## DOCUMENT SECTION
══════════
Jacob's Ladder: historically accurate neighborhoods?
April 20, 2010 1:15 PM   Subscribe

Does the movie Jacob's Ladder depict mid-1970s Brooklyn neighborhoods with any accuracy?

According to Wikipedia (which is always completely infallible) the New York scenes in this movie were set in 1975. During the movie, Tim Robbins' character Jacob exits the subway at Bergen St. and it certainly isn't pretty. I've read that they fixed up an unused and deserted lower section for filming, but regardless they wanted it to feel grungy and dark.

I am assuming this is Jacob's neighborhood stop because immediately after the subway scene he is shown at home. His house isn't a complete hovel but it doesn't come across as nice, either.

Today I happened to think to look up the Bergen St. subway exit, and it appears to be at the intersection of Flatbush Ave and Bergen St which is right between Park Slope and Prospect Heights. All I know of Park Slope is that it's apparently one of NYC's best neighborhoods.

So, my questions become these:

1.) Am I looking at the wrong subway station?
2.) If I am looking at the correct subway station, are the filmmakers implying that Jacob really did exit the subway at (and live in) Park Slope / Prospect Heights? Or do you think they just used Bergen St because the deserted section would make for easier filming, and they expected the average filmgoer not to know where it was anyway?
3.) Was that neighborhood as bad in the mid-1970s as the film leads us to believe? We don't see rampant crime, but it's not pretty: there's trash everywhere, and there certainly aren't white hipster parents jogging with baby strollers and taking their babies to bars.
posted by komara to Media & Arts (15 answers total) 4 users marked this as a favorite
 
1975 is 35 years ago. Huge swathes of New York City have undergone extreme amounts of gentrification between now and then.

Watch any movie filmed in NYC in the 1970s and you can see the difference. Hell, watch Annie Hall or Manhattan or even an early 80s movie like Stranger than Paradise, and you can see vast differences between then and now.
posted by dfriedman at 1:18 PM on April 20, 2010


1) Yes. Judging from the scene in the film, the station was actually this Bergen Street, which the wikipedia article confirms. (Although the train he's shown getting off is a C train, which as far as I know never stopped at that station.)
══════════
## DIRECTIONS FOR THIS TASK
Answer from the Jacob's Ladder thread:
1. In what year were the film's New York scenes set, according to Wikipedia?
2. At what intersection does the Bergen St. subway exit appear to be?
3. Which train is Jacob shown getting off?

## DATASET EXCERPT
══════════
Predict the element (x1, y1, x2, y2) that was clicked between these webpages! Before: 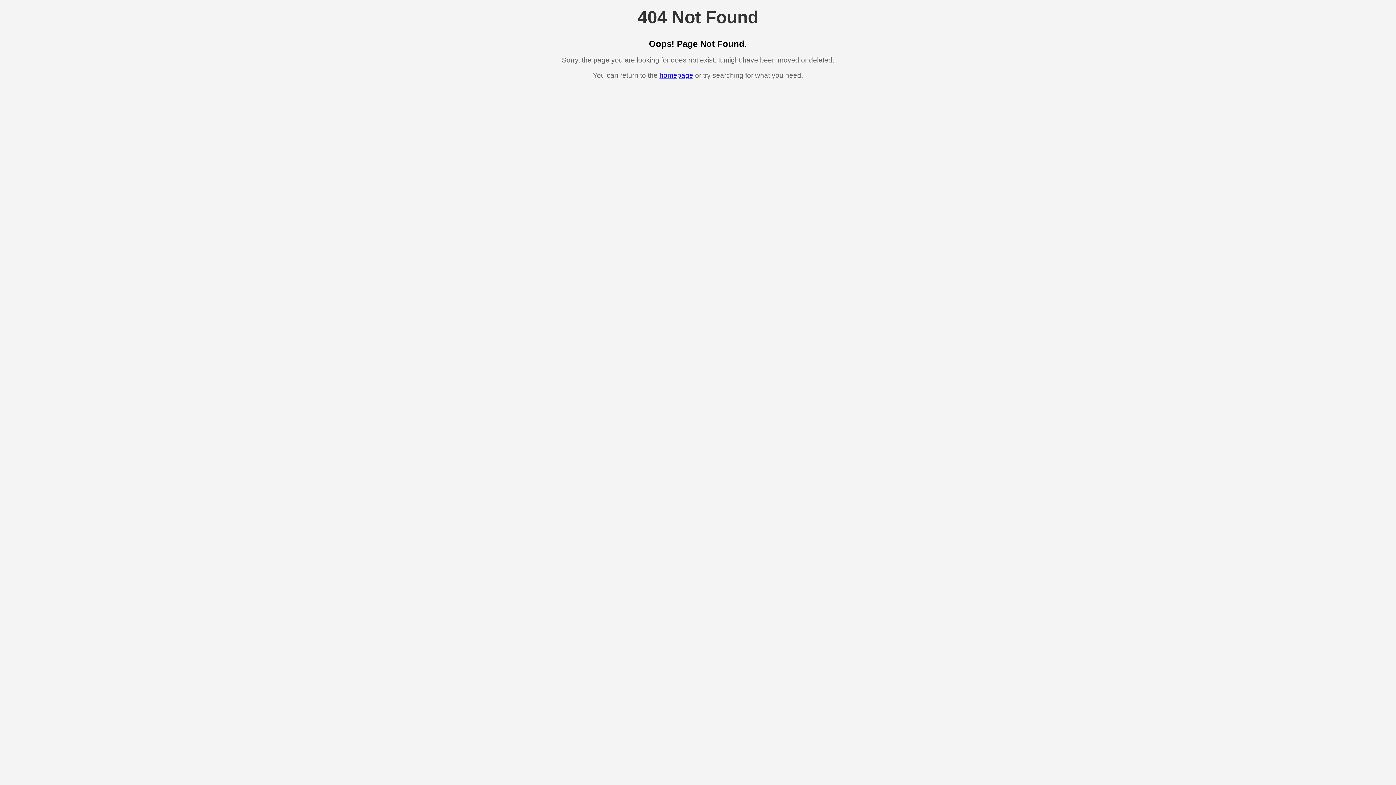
══════════
## TASK ANSWER
1. 1975
2. Flatbush Ave and Bergen St
3. A C train